Джек, естественно, поинтересовался юридическим статусом данной встречи.

— Пока давайте назовем это просто беседой. Правительство США и Агентство национальной безопасности крайне озабочены ростом угрозы терроризма во всем мире. Вы ведь из Бостона? Тогда, я уверен, вы прекрасно помните о страшном теракте, который произошел на глазах всего мира во время Бостонского марафона несколько лет назад. Тогда из-за взрывов погибло несколько человек и еще сотни людей были серьезно ранены. А как выяснилось в результате расследования, взрывы были делом рук всего-навсего пары фанатичных, неумелых подростков. Угрозы, которые представляют террористические организации, — несопоставимо страшнее.

— Какое это имеет отношение ко мне?

— Прямое, к сожалению.

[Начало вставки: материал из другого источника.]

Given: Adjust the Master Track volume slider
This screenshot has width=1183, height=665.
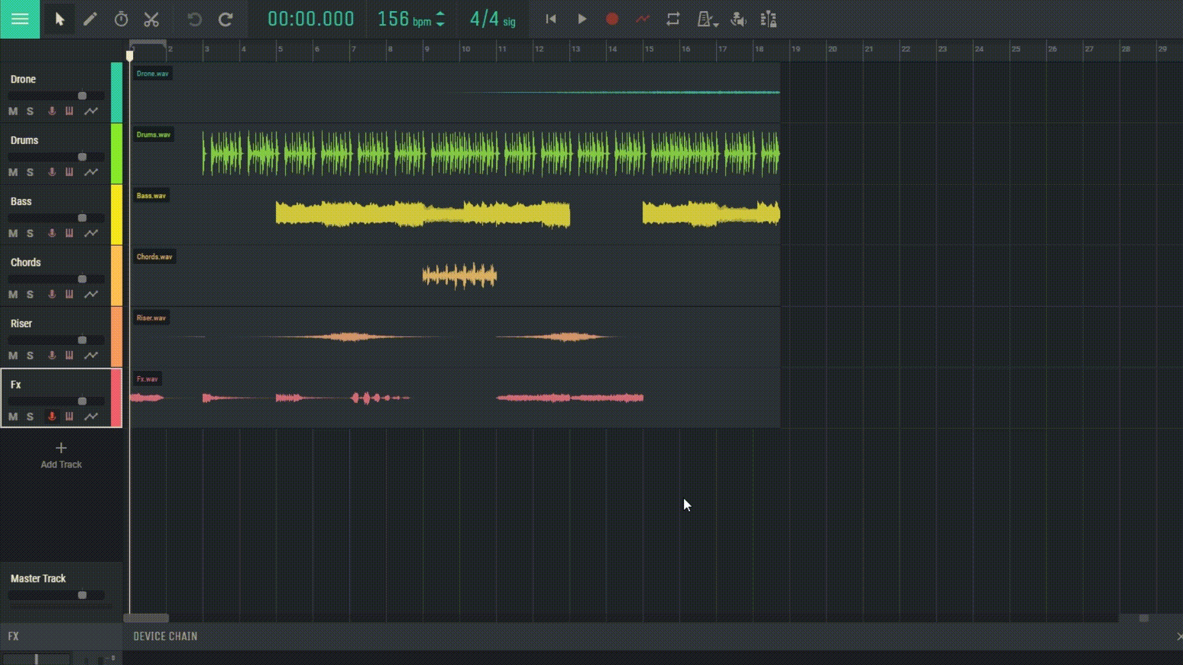Looking at the screenshot, I should (81, 595).
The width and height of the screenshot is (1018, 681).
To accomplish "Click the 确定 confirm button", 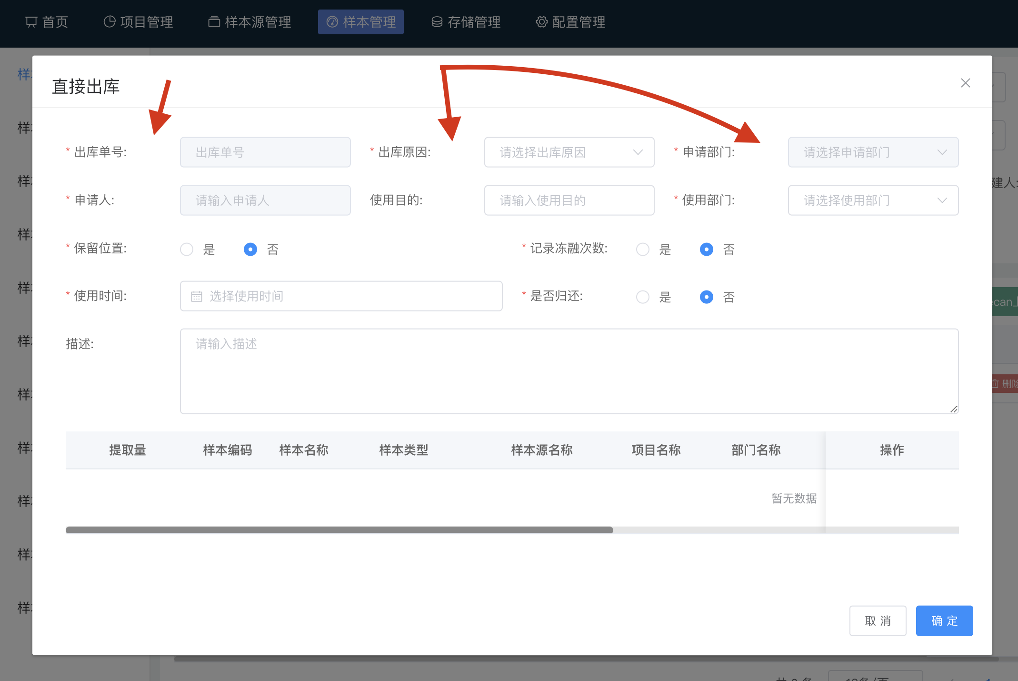I will pos(944,621).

Правительство США подозревает вас в контактах с высокопоставленными членами крупнейшей террористической организации.

Далее он повернулся к Джеку, обратившись к нему по фамилии:

— Для начала нас интересуют детали вашей встречи с Халилом Аль Мишари в Абу-Даби в декабре прошлого года. Мы знаем, что вы общались с ним почти час. О чем шла речь?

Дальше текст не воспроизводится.